You have probably heard the argument: Lowering taxes for the rich would leave them with more money to invest in production, thus creating jobs. Conservative economists insist there is logic in that argument. They point out that when Calvin Coolidge cut the top tax rate from 73 percent to 24 percent, the economy expanded 59 percent, and federal revenues grew from $719 million in 1921 to more than $1.1 billion 1929. Of course, we all know what happened in 1929 but conservative economists don’t mention that; they choose to quit while they’re ahead.

Fast forward to the past decade. Under George W. Bush, the top tax rate was reduced from 40 percent to 35 percent. And the United States economy completely collapsed. Millions were laid off. The annual deficit soared to more than a trillion dollars. Where was Calvin Coolidge when we needed him?

Obviously it was not the reduction of the top tax rate that precipitated economic disaster. The world is a lot more complicated than that. And just as obviously it was not just Coolidge’s tax cut that expanded the American economy back in the 1920s. It is a common fallacy to attribute some result to some unconnected event preceding it.

In today’s global economy slashing the taxes paid by the rich in one country does not necessarily trigger more investment (and create more jobs) in that country. Big corporations now operate all over the globe, and the money they save from taxes in the United States is likely to be spent in India, China, Taiwan or Bangladesh. Luxury goods bought by the rich would not necessarily be produced in America. John McCain’s $500 shoes, for example, were imported from Italy. Money invested in stocks would be just as likely to end up in Asia as in the U.S.
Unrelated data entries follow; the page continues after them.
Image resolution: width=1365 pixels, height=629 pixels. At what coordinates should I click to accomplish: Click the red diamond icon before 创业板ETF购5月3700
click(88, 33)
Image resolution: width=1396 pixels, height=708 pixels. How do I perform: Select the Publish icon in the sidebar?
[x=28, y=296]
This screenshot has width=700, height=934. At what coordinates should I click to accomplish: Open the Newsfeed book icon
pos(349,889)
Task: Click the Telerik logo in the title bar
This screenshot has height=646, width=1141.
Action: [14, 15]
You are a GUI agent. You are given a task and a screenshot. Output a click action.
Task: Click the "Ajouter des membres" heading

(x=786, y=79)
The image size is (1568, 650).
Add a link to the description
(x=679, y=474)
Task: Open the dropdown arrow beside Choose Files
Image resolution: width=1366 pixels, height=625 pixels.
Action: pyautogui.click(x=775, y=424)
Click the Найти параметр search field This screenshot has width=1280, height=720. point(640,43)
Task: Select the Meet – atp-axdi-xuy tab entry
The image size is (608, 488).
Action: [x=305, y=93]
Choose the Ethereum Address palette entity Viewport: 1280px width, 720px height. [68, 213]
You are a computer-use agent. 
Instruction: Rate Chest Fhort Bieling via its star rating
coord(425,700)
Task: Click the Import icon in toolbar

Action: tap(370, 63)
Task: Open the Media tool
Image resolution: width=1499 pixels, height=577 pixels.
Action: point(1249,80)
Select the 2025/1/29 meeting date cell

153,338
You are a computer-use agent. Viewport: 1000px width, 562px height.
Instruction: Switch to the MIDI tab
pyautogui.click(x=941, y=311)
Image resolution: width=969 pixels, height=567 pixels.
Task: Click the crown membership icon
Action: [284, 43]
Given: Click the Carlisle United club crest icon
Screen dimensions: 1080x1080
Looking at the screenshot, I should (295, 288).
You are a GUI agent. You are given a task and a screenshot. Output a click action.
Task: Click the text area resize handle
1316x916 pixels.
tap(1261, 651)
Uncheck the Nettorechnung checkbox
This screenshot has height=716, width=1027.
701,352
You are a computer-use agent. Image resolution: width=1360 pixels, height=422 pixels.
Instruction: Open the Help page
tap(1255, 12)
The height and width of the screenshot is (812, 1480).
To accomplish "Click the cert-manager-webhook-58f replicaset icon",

The likely result of the Republicans’ proposed tax cut is a sharp decline in government revenues. And when you add their lust for war and their commitment to increase military spending, the chances of them reducing the deficit are remote – unless they drastically reduce spending. They don’t spell this out in their proposal but I suspect they would decimate social programs to compensate for the lost revenue.

Goodbye health care reform, goodbye early childhood education, goodbye investments in alternative energy… And hello to soaring unemployment, widespread poverty, an uneducated workforce, polluted air and water, devastated landscapes, deadly climate change… Hello also to another age of the super-rich, a resurgence of the excesses for which the financial community has become notorious, and an ever-widening chasm between the rich and poor.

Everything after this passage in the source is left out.